Why prisoners need the vote

Why prisoners need the vote

By Juliet Lyon



The UK is one of only 12 European countries that still strip prisoners of their voting rights. This must change



There are few or no votes in prison reform and little interest in the rights and responsibilities of those behind bars. One of the reasons is that prisoners themselves can't vote.

Five years ago today the European court of human rights ruled that the UK's blanket ban on prisoners' voting is unlawful and in violation of Article 3 of the First Protocol of the European convention on human rights.

Since then the government has employed a range of delaying tactics to avoid implementing the ruling. The UK is normally regarded as having a good record in complying with European court decisions, but it seems that successive justice ministers have been preoccupied with political considerations and fear of adverse headlines, rather than fairness or the rule of law.

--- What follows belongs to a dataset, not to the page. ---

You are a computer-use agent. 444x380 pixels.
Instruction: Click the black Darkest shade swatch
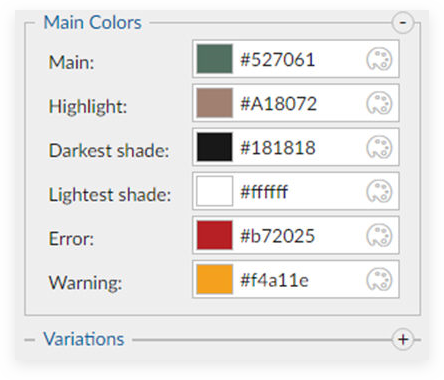point(214,147)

Disenfranchisement is a relic from punishments of the past dating back to the Forfeiture Act of 1870. It is based on an idea of civic death and the withdrawal of citizenship rights and responsibilities. A far cry from what we would expect from a 21st-century justice system and a modernised prison service. People are sent to prison to lose their liberty not their identity.

A coalition of senior cross-party politicians, church and faith leaders, former offenders, human rights charities and prison reformers is calling for sentenced prisoners to be given the vote ahead of the forthcoming general election. Parliament's joint committee on human rights has also criticised undue delays and has called on the government to introduce an urgent remedial order to put matters right. In 2008 the committee warned in its annual report that "there is a significant risk that the next general election will take place in a way that fails to comply with the convention".

As the ECHR said, barring prisoners from voting may actually harm rehabilitation work, since participating in elections is likely to encourage them to become responsible, law-abiding citizens. The Prison Governors' Association and other senior managers in the prison service in England and Wales believe that voting rights and representation form part of the process of preparing prisoners for resettlement in their communities. They acknowledge that granting prisoners the right to vote would neither threaten public safety nor be difficult to implement, given arrangements for postal voting.

Bob Cummines, chief executive of Unlock, the National Association of Reformed Offenders, points out: "It would make more sense to encourage them to engage with social issues through the ballot box rather than continue to reinforce their exclusion from society which often causes them to commit crime in the first place."

The UK seems to have lost its way when it comes to the rights and responsibilities of its citizens in prison. As we stall, the government in Hong Kong has just concluded a sensible public consultation exercise prior to enfranchising all, or most, of its prisoners.

Handing down a landmark ruling that all prisoners should have the right to vote in April 1999, the constitutional court of South Africa declared that: "The universality of the franchise is important not only for nationhood and democracy. The vote of each and every citizen is a badge of dignity and personhood. Quite literally it says that everybody counts."

According to the joint committee on human rights, the UK is now also out of step with most European countries. Prisoners may vote without restriction in 17 countries and may frequently or sometimes vote in a further 13. The UK is one of only 12 countries where people in prison are still stripped of their voting rights.

The Prison Reform Trust has now made a formal complaint to the Council of Europe about the government's failure to comply with the court judgment and amend UK election law. This should be done without fuss and further delay.